The building's elevator was plastered with posters for open mic nights, sex clubs, dollar drinks and dating hotlines. The
NO BILLS POSTED
sign was partially obscured by postcards advertising
SWEET ASIAN PRINCESS, MAN TO MAN EROTIC MASSAGE
and
SWEDISH TWINS WHO WANT TO MAKE YOU SMILE
. If this was San Francisco, Adam might assume the posters were an artwork commenting on the dehumanising effects of advertising: a cartoon barmaid showed through the white space between a lingerie model's open legs; a stripper's torso was torn down the middle revealing a hot pink microphone which seemed to be melting into a glass of pale yellow beer. The centrepiece was a still-glossy poster featuring a collage of shiny tanned body parts. Basketball tits held in red-taloned hands, oiled thighs with muscles straining, two pairs of red lips smashed together, an armless hand squeezing a bodiless arse cheek.
NUDE GIRLS LIVE
! was printed top and bottom.

Katie nudged him. ‘In my head I always read
LIVE
so it sounds like
liv
. Makes that poster kind of funny. Like they cut the nude girls into all those parts and still they live.'

Adam felt faint. He felt he'd been in here for hours. He undid his top button and concentrated on the light above the door that told him they were moving towards the open air.
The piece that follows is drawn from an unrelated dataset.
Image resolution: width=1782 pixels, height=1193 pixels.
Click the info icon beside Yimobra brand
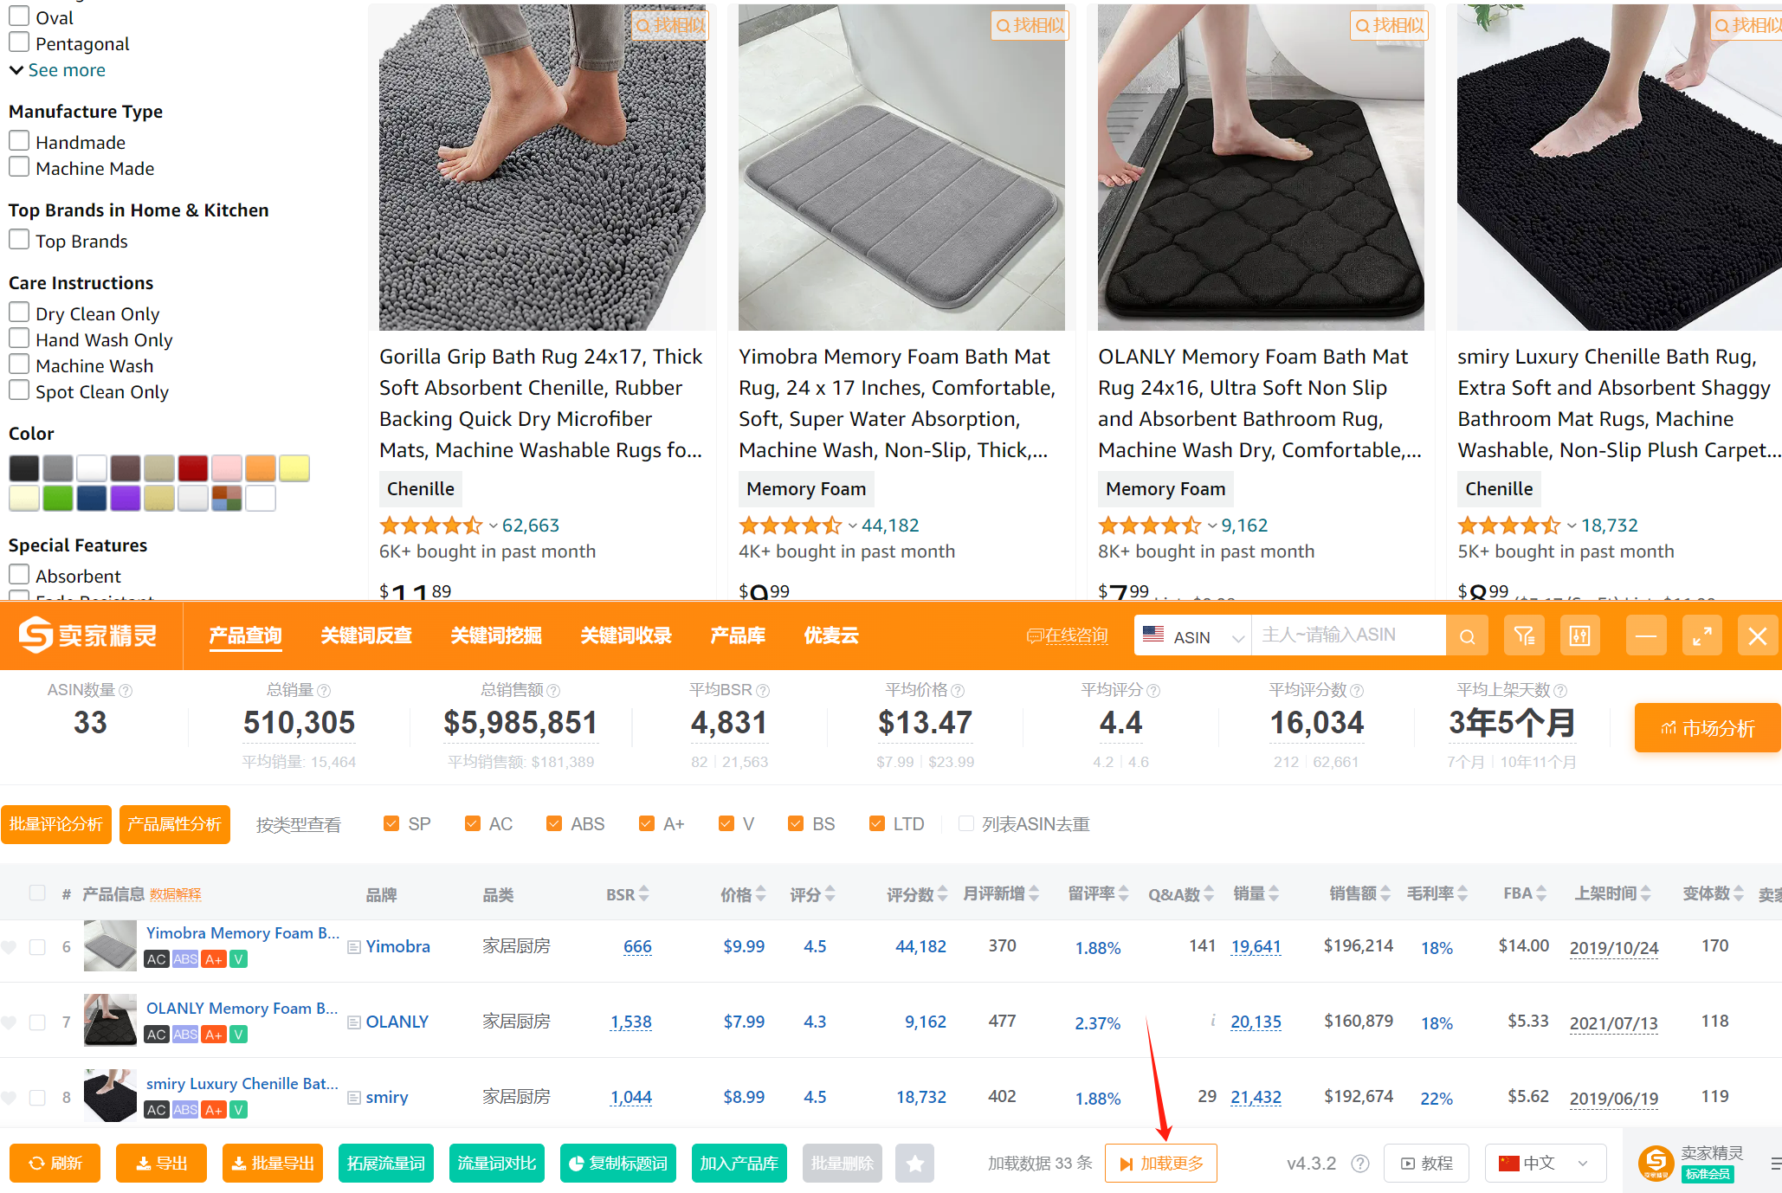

‘One second,' Katie said when they reached the ground floor. She jogged across to the door opposite the elevator and rapped three times. Adam peered at his distorted reflection in the elevator's shiny silver doors, smoothing down his hair and straightening his collar. He didn't need a mirror to tell him his skin was pale and his eyes puffy.
He blinked and slapped his cheeks to create the appearance at least, of a wide-awake, eager employee. The door creaked open and he turned towards it with a smile, vowing to accept whatever the inhabitant had to offer.

An ancient woman, wrapped in what looked like a grey sleeping bag and bent almost double at the waist, peered out. ‘Oh, it's you, love. I thought it was those bloody phone company people again. I had my stick ready.'

‘They're persistent, aren't they?' Katie said. ‘I just pretend I don't understand English.'

‘Sometimes I wonder if
they
understand it. Don't understand “piss off” anyway. Oh, hello.' The woman nodded at Adam. ‘You new?'

‘Um, yeah.' He quickstepped to Katie's side. ‘I'm Adam. I'm, ah, after some work.'

The woman looked him over, head to toe and back again. ‘Hmm. Let's see. My bunions need filing. That'll be a few hours right there. Then I s'pose you could help me with my bath. So many bits I can't reach these days. Christ knows they need a good scrubbing.'

‘Phyl!' Katie said. ‘You'll scare him back to America.' She squeezed Adam's arm. ‘How about you wait for me out the front? I'll just be a minute.'

Adam hurried outside and sat on the low brick wall housing the building's mailboxes. Within seconds, his neck was damp with sweat. From the colour of the sky he guessed it was after six, yet the sun had all the heat of noon. Each day he expected this place to feel less alien and for minutes, even hours, at a time it did, and then . . . Then this, this wave of breathless, stomach-clenching disorientation. He closed his eyes and began to count backwards from one hundred.